Having recently gained independence from Spain, the Dutch accused the Spanish of blocking access to Portuguese salt mines, a move that threatened to kill their fishing industry.

When the Dutch began mining salt in the north of South America, they seized the opportunity to steal Spanish gold being transported from Mexico and Peru. The Dutch chose strategically placed San Juan as a base for their exploits.

In 1625, they brought eight ships and hundreds of men into San Juan Bay. Dutch soldiers burned buildings to draw out Spanish soldiers holed up in Fort San Felipe del Morro. After five frustrating weeks, the Dutch left.

There was so much destruction, Spain's King Phillip IV approved the plan: The city would be surrounded with massive steep walls of sandstone and masonry with binding agents of sand and clay.

It took a century to do it, and several rebuilding projects since have taken decades. Thanks to those walls, San Juan was free of attacks for two centuries.

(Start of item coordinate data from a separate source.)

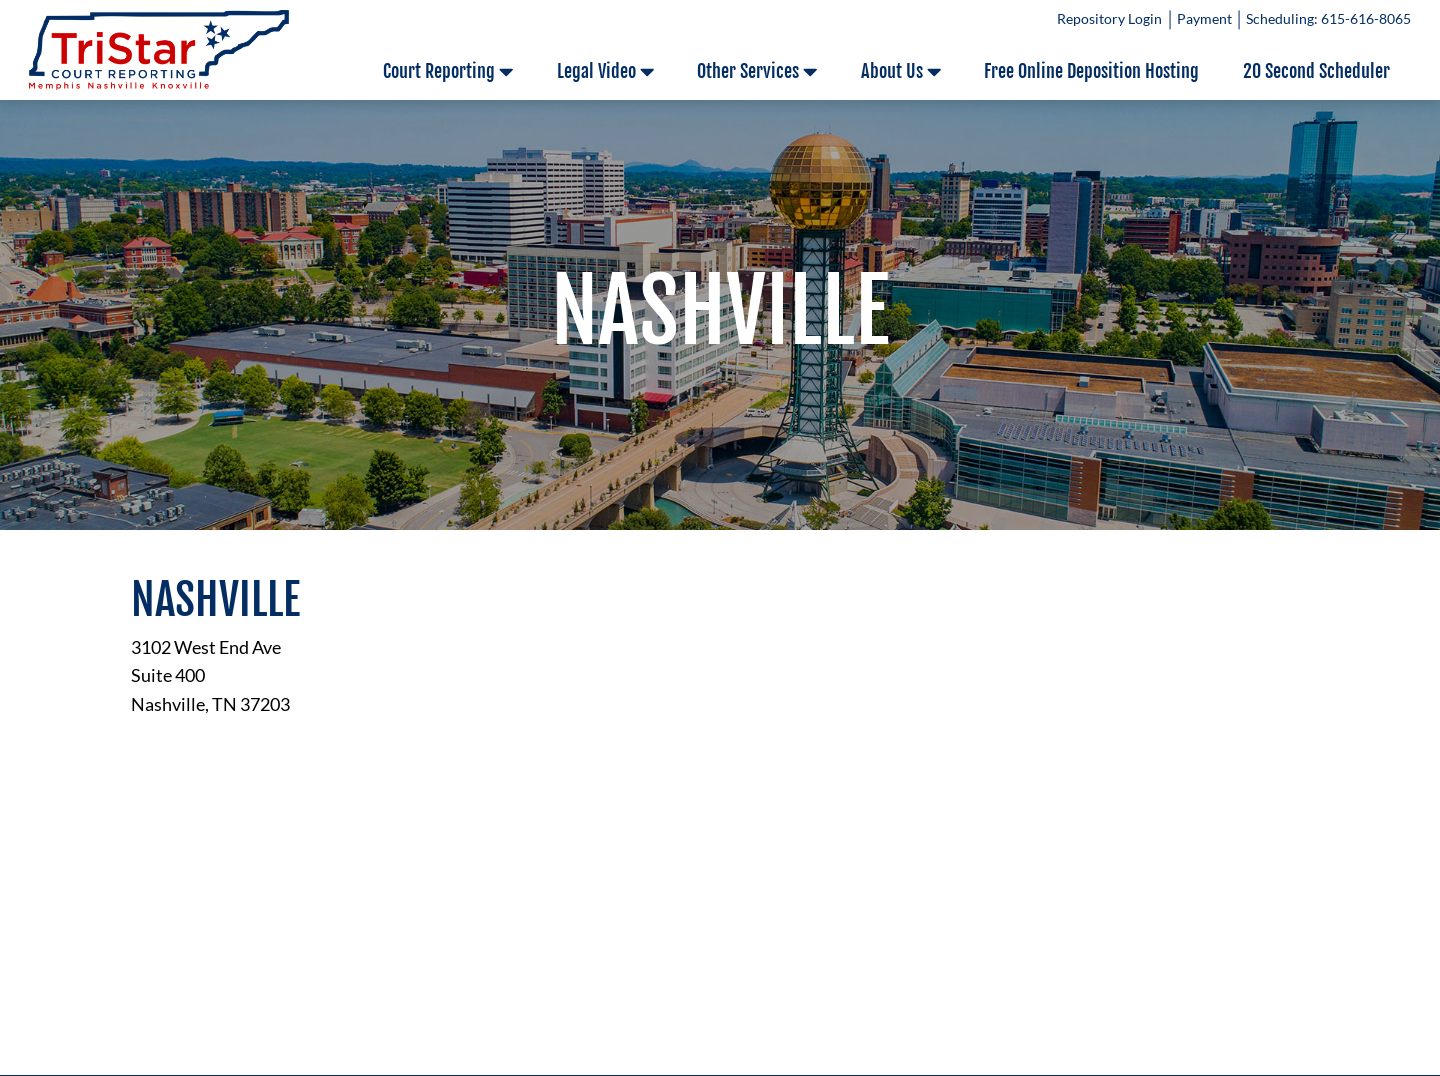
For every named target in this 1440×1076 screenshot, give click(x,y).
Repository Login (1109, 19)
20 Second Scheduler (1316, 71)
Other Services (757, 71)
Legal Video (605, 71)
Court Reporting (448, 71)
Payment (1204, 19)
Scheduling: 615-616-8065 (1328, 19)
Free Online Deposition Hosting (1091, 71)
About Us (901, 71)
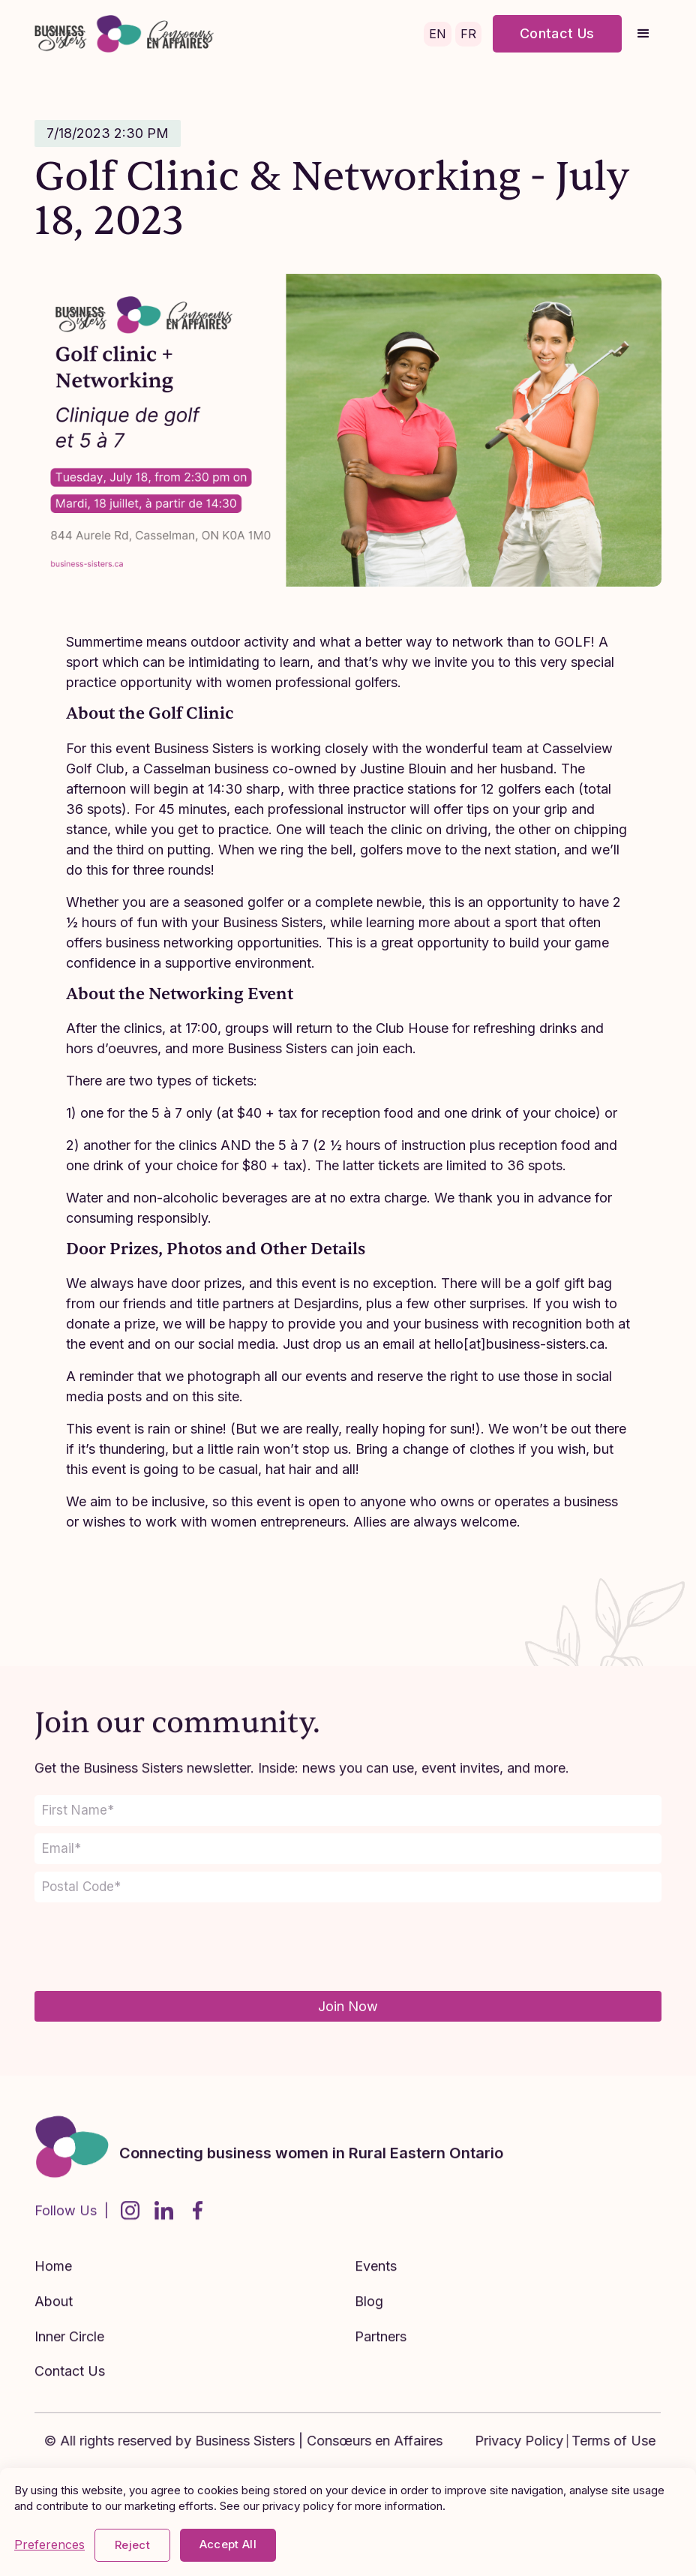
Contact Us (557, 33)
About (53, 2315)
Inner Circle (69, 2350)
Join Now (348, 2006)
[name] (347, 1810)
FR (468, 33)
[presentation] (148, 1946)
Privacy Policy (533, 2440)
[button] (644, 34)
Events (376, 2280)
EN (437, 33)
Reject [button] (132, 2545)
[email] (347, 1848)
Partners (380, 2350)
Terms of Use (628, 2440)
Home (53, 2280)
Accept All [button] (228, 2544)
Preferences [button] (49, 2545)
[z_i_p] (347, 1887)
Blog (369, 2315)
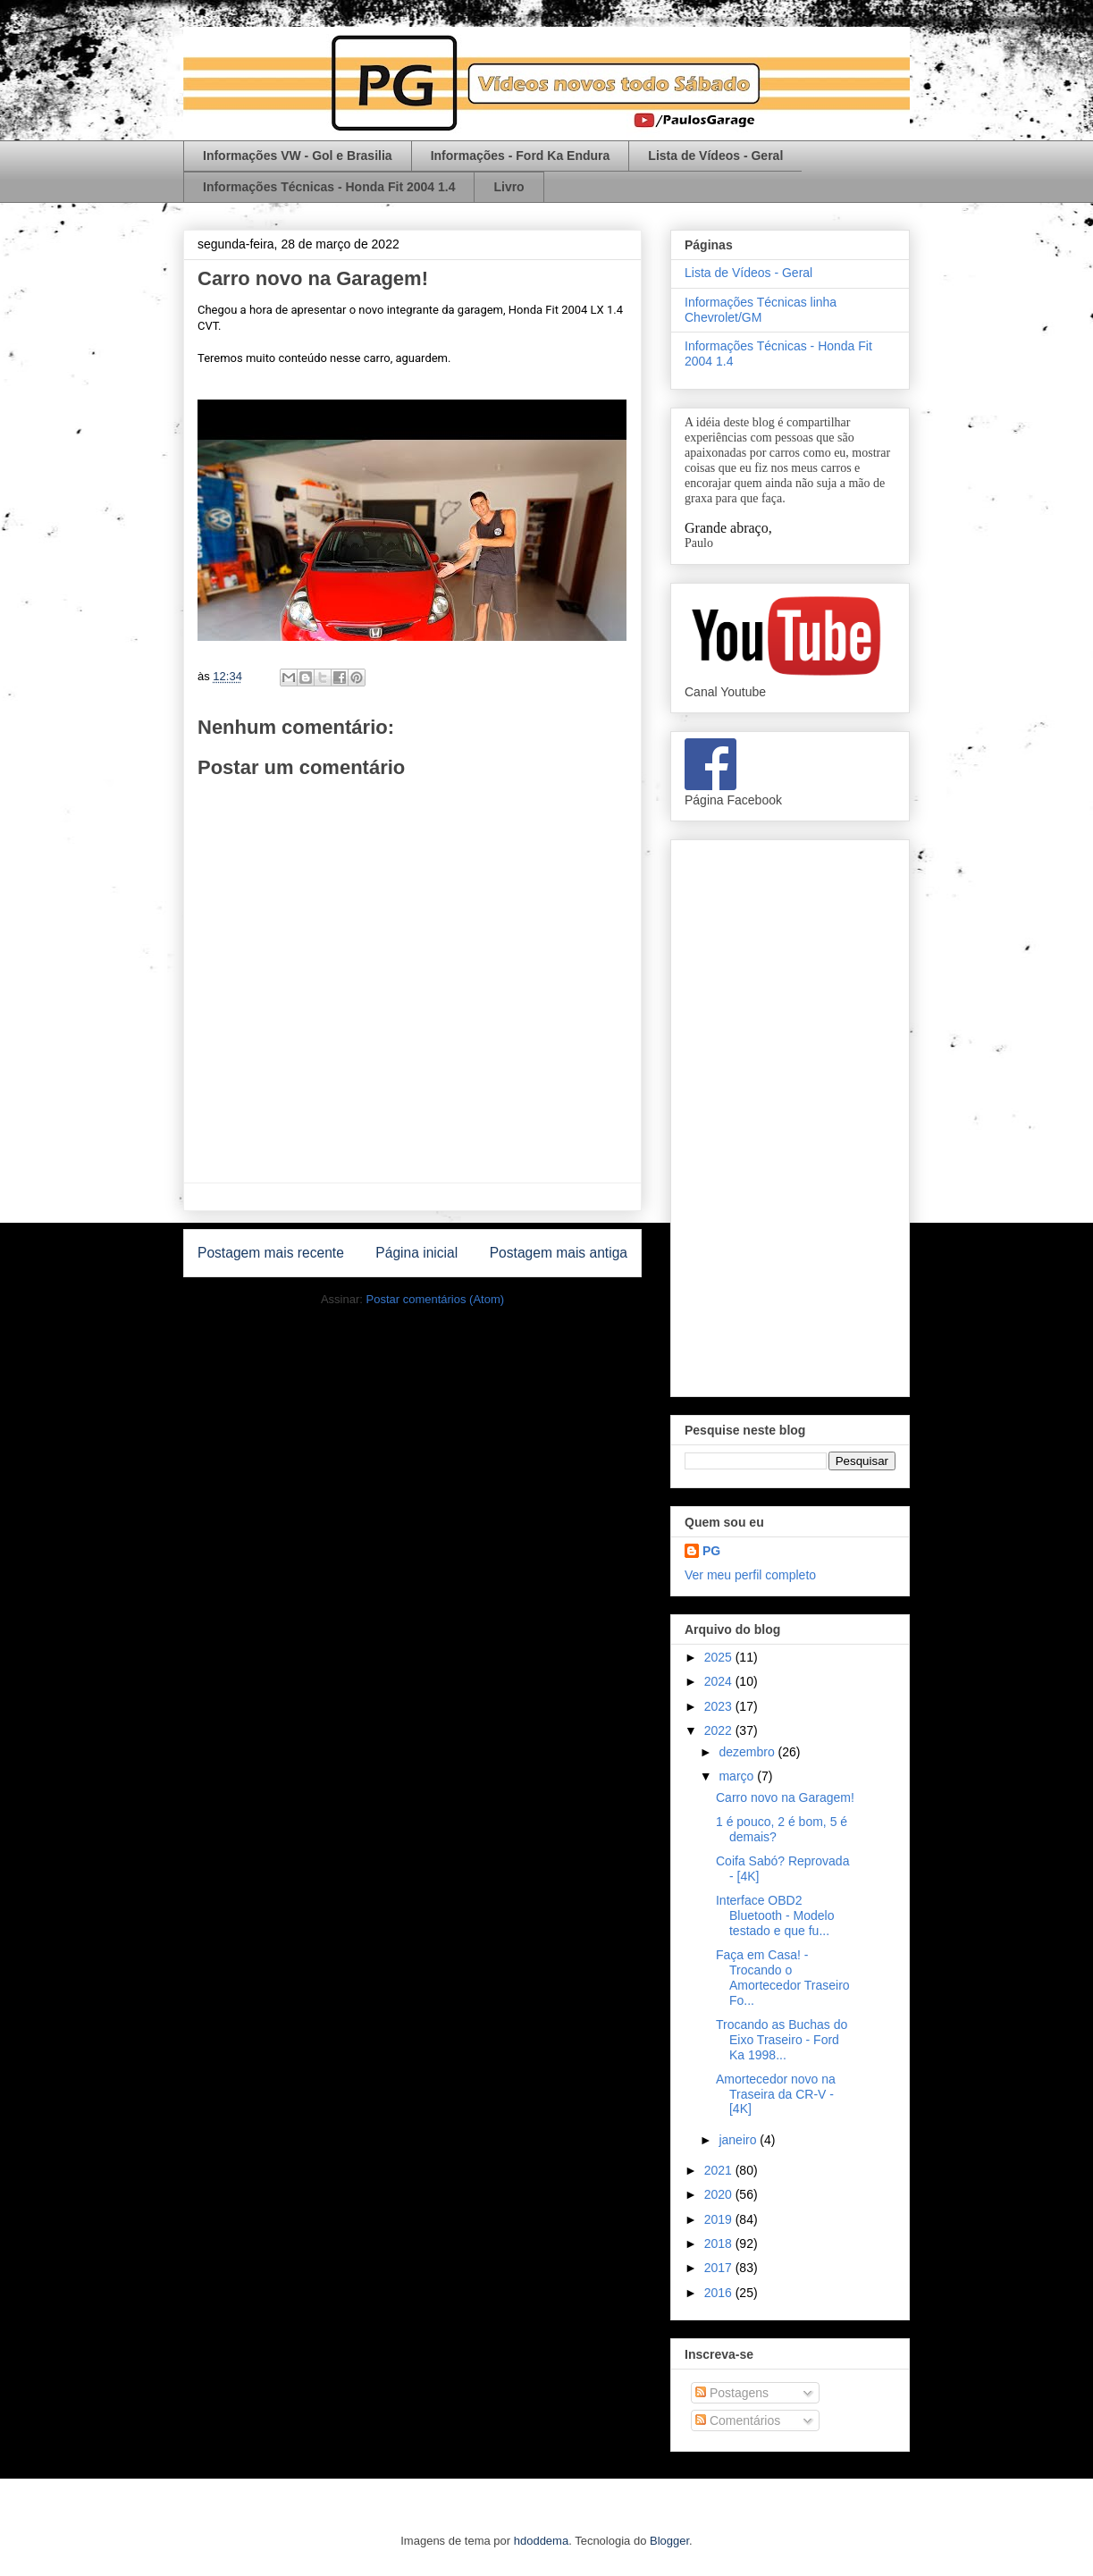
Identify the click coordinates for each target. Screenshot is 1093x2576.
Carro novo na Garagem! (785, 1797)
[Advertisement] (790, 1114)
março (738, 1776)
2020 (720, 2194)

Now the local transportation department wants to return the favor and protect the walls from the elements and neglect.

About 1,600 feet of the oldest remaining part of the walls -- built between 1630 and 1635 on the city's south side -- have not been cleaned or touched in 15 years.

Local officials won't just pull the weeds coming out of the cracks, remove the concrete mistakenly put on the walls and restore the layers of ground brick and chunks of sandstone.

Using clues still there, officials will analyze the phases of construction, hidden compartments and patterns that reflect how the Spanish kept strengthening defenses of this military outpost during their reign.

They'll get technical help from the National Park Service, which manages the forts and the rest of the walls, which are 12 to 22 feet thick and 22 to 70 feet high.

The transportation department just began to figure out how broad the project should be and how long and how much money it will take. By next May, officials should have some answers, but it could take experts 10 years to study and fix each square inch.

Because all the walls around San Juan and several colonial buildings -- such as La Fortaleza, the governor's home and offices, the oldest executive mansion in the hemisphere -- were declared World Heritage sites by the United Nations, government officials think money for the project won't be a problem.

They don't expect too many complaints about spending local money either.

"We have a responsibility to take this legacy left to us and give it to future generations in better shape than we received it," said Jose Izquierdo, secretary of the Department of Transportation and Public Works. "In your home, you also have to maintain things. This is home to all of us, and we have to do it."